» What to do: Extract every line of the data below that contains the string "field". Case is significant.

» Supplied data:

################

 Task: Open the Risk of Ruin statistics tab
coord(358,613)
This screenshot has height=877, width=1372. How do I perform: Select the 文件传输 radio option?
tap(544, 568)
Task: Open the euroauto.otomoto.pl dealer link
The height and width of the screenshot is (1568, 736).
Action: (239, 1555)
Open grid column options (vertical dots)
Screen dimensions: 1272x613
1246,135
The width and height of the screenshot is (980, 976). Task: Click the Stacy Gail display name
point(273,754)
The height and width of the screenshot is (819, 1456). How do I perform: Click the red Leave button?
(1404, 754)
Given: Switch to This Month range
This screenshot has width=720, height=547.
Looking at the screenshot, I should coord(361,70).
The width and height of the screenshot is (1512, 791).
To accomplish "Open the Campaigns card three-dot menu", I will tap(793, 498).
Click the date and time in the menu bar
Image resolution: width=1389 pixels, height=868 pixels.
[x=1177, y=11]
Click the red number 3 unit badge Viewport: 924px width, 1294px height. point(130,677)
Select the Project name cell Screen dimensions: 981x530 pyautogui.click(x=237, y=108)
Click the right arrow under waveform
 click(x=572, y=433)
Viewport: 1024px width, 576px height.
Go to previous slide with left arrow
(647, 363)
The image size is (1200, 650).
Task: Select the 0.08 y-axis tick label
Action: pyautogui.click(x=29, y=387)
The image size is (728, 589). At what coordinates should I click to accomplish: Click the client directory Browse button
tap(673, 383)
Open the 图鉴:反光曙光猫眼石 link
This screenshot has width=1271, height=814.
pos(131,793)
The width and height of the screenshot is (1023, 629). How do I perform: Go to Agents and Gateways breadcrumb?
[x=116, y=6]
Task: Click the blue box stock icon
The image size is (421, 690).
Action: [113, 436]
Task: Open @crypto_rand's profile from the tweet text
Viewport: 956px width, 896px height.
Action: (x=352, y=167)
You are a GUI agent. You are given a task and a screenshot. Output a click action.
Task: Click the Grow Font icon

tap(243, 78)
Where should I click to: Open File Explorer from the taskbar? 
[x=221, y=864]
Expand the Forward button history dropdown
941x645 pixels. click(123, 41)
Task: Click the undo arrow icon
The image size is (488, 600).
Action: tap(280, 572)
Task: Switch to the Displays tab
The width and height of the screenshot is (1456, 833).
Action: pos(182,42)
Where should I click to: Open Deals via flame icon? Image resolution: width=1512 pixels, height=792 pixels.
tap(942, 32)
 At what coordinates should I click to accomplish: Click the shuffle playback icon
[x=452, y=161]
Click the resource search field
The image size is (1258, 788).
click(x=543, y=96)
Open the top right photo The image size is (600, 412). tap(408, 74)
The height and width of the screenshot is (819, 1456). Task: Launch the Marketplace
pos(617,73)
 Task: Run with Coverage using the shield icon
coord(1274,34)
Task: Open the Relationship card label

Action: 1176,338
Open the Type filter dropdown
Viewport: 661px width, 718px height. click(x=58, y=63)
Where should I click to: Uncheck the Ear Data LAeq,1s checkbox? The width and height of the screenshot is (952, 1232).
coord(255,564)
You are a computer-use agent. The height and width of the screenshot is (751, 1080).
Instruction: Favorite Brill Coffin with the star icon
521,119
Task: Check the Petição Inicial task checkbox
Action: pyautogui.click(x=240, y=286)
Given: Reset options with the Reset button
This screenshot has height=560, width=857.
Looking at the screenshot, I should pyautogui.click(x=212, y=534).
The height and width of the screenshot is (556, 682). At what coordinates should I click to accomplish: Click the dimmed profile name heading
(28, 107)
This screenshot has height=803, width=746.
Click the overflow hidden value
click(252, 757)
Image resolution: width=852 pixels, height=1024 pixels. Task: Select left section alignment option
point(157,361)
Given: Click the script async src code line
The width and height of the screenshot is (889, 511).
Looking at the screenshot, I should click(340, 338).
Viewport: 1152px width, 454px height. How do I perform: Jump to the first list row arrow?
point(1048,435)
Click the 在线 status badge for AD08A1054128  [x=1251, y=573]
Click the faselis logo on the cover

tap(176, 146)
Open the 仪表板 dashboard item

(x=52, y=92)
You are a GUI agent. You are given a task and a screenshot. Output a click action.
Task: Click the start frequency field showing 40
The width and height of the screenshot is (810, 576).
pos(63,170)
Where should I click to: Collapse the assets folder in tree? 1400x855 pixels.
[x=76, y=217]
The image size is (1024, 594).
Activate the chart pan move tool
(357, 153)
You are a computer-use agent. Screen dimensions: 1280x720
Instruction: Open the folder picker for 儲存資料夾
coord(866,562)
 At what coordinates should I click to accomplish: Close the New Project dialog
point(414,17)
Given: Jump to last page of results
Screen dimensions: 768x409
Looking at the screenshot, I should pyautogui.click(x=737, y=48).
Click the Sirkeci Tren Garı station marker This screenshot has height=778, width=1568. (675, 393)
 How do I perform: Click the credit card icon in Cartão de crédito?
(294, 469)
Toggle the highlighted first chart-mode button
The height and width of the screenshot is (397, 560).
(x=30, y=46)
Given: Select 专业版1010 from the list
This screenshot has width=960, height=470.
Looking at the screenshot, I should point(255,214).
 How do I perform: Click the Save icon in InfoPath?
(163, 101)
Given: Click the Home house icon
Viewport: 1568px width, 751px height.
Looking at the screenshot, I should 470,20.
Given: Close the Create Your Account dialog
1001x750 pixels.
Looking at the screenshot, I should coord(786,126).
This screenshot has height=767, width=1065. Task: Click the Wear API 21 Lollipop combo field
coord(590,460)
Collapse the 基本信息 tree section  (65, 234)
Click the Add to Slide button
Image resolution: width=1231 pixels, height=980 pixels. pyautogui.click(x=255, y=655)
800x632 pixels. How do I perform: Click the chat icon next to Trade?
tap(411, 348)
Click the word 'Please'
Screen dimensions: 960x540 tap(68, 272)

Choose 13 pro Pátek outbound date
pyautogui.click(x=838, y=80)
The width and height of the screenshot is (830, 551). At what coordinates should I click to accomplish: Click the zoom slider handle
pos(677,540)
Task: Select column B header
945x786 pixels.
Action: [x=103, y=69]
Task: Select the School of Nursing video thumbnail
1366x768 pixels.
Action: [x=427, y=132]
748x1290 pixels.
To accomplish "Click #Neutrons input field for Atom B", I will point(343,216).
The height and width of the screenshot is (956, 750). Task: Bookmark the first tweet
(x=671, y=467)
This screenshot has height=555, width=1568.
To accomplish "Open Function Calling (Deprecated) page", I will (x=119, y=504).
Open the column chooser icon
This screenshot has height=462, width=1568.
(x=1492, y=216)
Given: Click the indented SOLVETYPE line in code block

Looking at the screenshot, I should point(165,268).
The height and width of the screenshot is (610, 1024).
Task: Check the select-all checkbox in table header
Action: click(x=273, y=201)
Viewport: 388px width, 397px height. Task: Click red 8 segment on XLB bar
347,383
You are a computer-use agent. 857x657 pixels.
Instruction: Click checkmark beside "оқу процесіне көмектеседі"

################

» Output below:
Click the resource search field
Task: Click the start frequency field showing 40
This screenshot has height=767, width=1065. Task: Click the Wear API 21 Lollipop combo field
To accomplish "Click #Neutrons input field for Atom B", I will point(343,216).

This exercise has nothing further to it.